Your answer must hold only the lines below from the line containing "For every named" through the line containing "Các bài viết mới hơn", each reproduced exactly.

Dataset Block Start

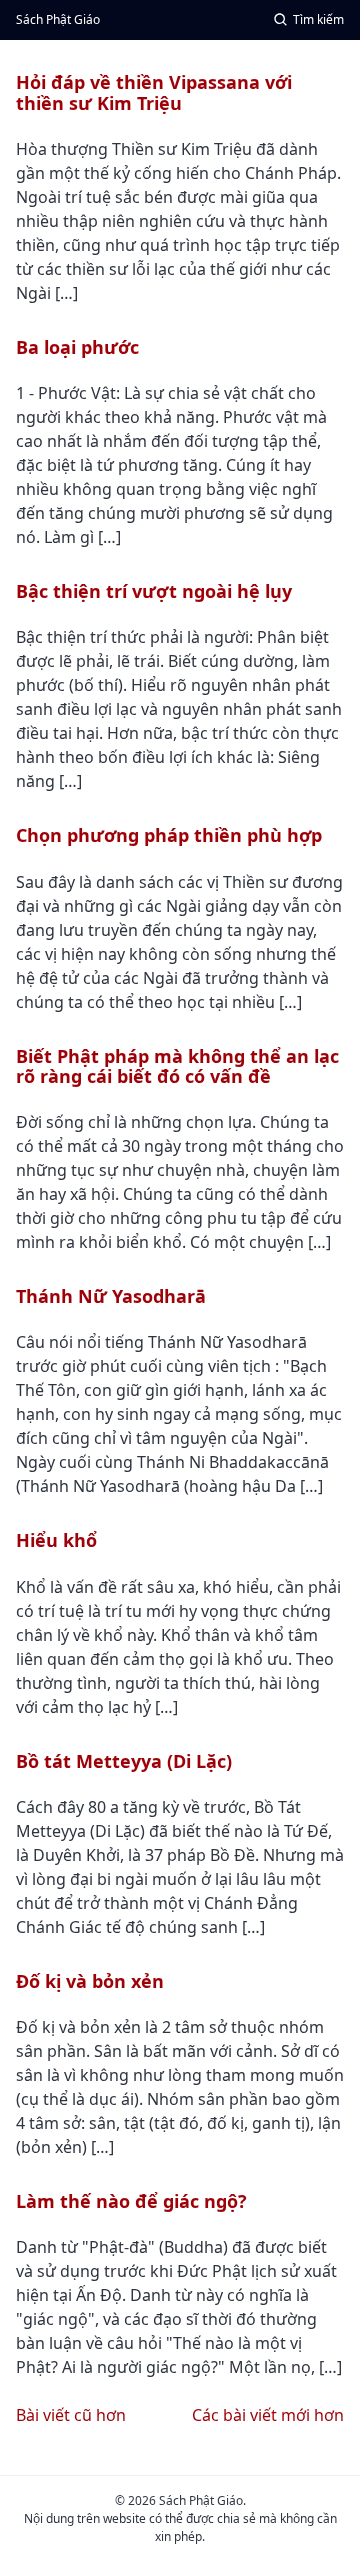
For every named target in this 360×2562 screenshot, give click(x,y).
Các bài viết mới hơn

Dataset Block End
Dataset Block Start

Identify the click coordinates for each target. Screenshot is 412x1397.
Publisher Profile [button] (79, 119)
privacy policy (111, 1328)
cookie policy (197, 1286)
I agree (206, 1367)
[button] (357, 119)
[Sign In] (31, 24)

Dataset Block End

### Exercise response
For every named target in this 360×2562 screenshot, give click(x,y).
Các bài viết mới hơn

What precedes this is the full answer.